*** STUDY TEXT Section Begins ***

During retrieval, embed the summary instead of the full text
summary_embeddings = vo.embed([c['summary'] for c in chunks], model="voyage-2").embeddings

This simple change improved our recall from 0.66 to 0.69 — we were now finding relevant chunks even when the query used different wording.

Level 3: Summary Indexing + Re-Ranking

The final optimization is re-ranking. After retrieving the top 10 chunks by summary similarity, we use Claude to score each chunk's relevance to the query, then keep only the top 3:

def rerank(query, chunks, top_k=3):
    scored_chunks = []
    
    for chunk in chunks:
        response = client.messages.create(
            model="claude-3-haiku-20240307",
            max_tokens=10,
            system="Rate relevance from 0 to 10. Only output the number.",
            messages=[{
                "role": "user",
                "content": f"Query: {query}\nChunk: {chunk[:500]}\n\nRelevance score:"
            }]
        )
        score = float(response.content[0].text.strip())
        scored_chunks.append((chunk, score))
    
    scored_chunks.sort(key=lambda x: x[1], reverse=True)
    return [chunk for chunk, _ in scored_chunks[:top_k]]

Re-ranking dramatically improved our Mean Reciprocal Rank (MRR) from 0.74 to 0.87 — the first relevant chunk was now almost always at position 1.

*** STUDY TEXT Section Ends ***

= LIST OF TASKS =
- 1) Copy the re-ranking passage word for word, from "scored_chunks.append((chunk, score))" to "at position 1.".
- 2) Carry on the re-ranking passage, picking up right after its last sentence.
The records below have no connection to the re-ranking passage.

*** INFORMATION PROVIDED Section Begins ***

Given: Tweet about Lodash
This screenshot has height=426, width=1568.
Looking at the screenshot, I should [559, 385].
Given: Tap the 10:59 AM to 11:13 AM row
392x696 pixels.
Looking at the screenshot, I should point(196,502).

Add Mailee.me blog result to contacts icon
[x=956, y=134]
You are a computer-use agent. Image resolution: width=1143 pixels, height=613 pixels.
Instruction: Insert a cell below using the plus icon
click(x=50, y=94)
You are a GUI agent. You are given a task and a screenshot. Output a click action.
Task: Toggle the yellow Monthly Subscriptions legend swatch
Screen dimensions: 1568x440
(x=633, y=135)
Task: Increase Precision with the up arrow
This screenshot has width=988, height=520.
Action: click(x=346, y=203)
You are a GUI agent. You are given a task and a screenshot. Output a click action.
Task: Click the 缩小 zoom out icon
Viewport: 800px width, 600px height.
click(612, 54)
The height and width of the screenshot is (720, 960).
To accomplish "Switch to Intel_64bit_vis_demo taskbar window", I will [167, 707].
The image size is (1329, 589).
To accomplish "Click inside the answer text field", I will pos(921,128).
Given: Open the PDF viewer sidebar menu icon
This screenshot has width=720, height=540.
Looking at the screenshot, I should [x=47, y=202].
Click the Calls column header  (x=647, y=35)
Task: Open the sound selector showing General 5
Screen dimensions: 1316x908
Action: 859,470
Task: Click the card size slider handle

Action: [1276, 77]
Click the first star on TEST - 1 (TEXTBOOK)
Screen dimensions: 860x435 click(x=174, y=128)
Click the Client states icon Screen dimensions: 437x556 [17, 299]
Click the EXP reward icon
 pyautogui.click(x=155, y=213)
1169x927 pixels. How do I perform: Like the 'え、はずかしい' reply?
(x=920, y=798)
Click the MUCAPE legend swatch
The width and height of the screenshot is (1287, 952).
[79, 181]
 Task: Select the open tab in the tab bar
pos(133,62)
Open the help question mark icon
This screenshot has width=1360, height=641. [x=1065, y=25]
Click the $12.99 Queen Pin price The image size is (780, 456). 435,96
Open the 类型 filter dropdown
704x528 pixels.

*** INFORMATION PROVIDED Section Ends ***

= RESPONSES =
- 1)
scored_chunks.append((chunk, score))
    
    scored_chunks.sort(key=lambda x: x[1], reverse=True)
    return [chunk for chunk, _ in scored_chunks[:top_k]]

Re-ranking dramatically improved our Mean Reciprocal Rank (MRR) from 0.74 to 0.87 — the first relevant chunk was now almost always at position 1.

- 2)
Results Summary

Here's how the metrics improved across our three levels:

Metric	Basic RAG	+ Summary Indexing	+ Re-Ranking
Precision	0.43	0.44	0.44
Recall	0.66	0.69	0.69
F1 Score	0.52	0.54	0.54
MRR	0.74	0.78	0.87
End-to-End Accuracy	71%	76%	81%

Key Takeaways

Evaluate retrieval and generation separately. A perfect retrieval system is useless if Claude can't synthesize the answer, and a perfect generator is useless if it never sees the right context. Measure both.
Summary indexing boosts recall. By matching queries against summaries rather than raw text, you capture semantically related chunks that naive keyword search would miss.
Re-ranking dramatically improves MRR. Using Claude to score relevance after initial retrieval ensures the most useful chunks appear first, which improves final answer quality.
Start simple, then optimize. Begin with basic RAG, establish your baseline metrics, then add complexity only where you see clear gaps.
Use synthetic evaluation datasets. Generate 50-200 question-answer pairs from your own documents. This gives you a reliable benchmark without manual labeling.

Building a production RAG system is an iterative process. Start with the basics, measure everything, and apply targeted improvements. Your users — and Claude — will thank you.